Thanks to United Way and a federal grant, the center plans to hire a full time social worker and a full time recovery coach. In addition, two nurse practitioners and three doctors, including an OBGYN will finish training and be certified to prescribe buprenorphine.
“This is something we’ve wanted to do for a long time,” said Pamela MacLeod-Lima, executive director of The Women’s Center, of its Homeport — Alternative to Shelter program.
“It’s an opportunity to take a new look at how we can keep people safe and at the same time connect it to the community,” she said.
The program will allow women and children to “shelter in place.” A victim safety plan and perpetrator dangerousness assessment will help determine which families will be safe to include in the Homeport model, and otherwise be safe and secure in their own homes with current security technology.
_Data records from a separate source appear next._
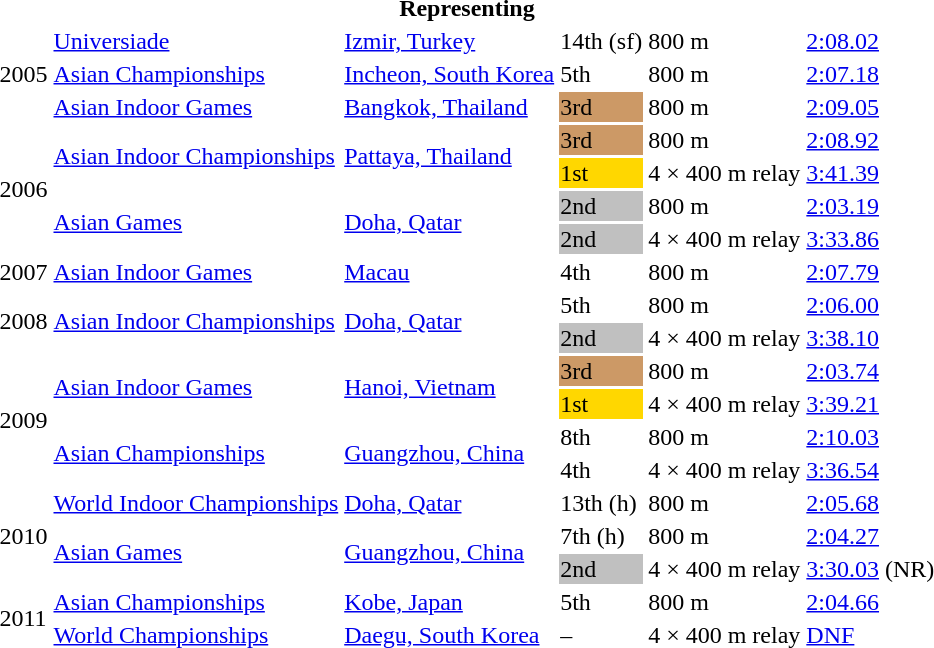
Macau [450, 272]
World Indoor Championships [196, 503]
Universiade [196, 41]
Hanoi, Vietnam [450, 388]
7th (h) [602, 536]
8th [602, 437]
Bangkok, Thailand [450, 107]
Kobe, Japan [450, 602]
Incheon, South Korea [450, 74]
13th (h) [602, 503]
14th (sf) [602, 41]
Pattaya, Thailand [450, 156]
Izmir, Turkey [450, 41]
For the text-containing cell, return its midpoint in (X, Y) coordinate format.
The Greater New Bedford Youth Alliance, a collaboration of 21 youth-serving organizations, started about two and a half years ago with guidance from the Community Foundation of Southeastern Massachusetts and funding from one of their foundations, according to Facilitator Warren Berube.
“This tool … will allow us to have a way of letting people know what we’re doing and what our impact is,” Berube said.
The goal is to replicate and shape a system like “Cityspan — Youth Services” used by Providence After School Alliance (PASA) which is able to track enrollment, participation and retention across multiple organizations for more than 3,000 youth in providence. This allows PASA to have an overview of all programs and quickly produce quantifiable results to funders and other stakeholders.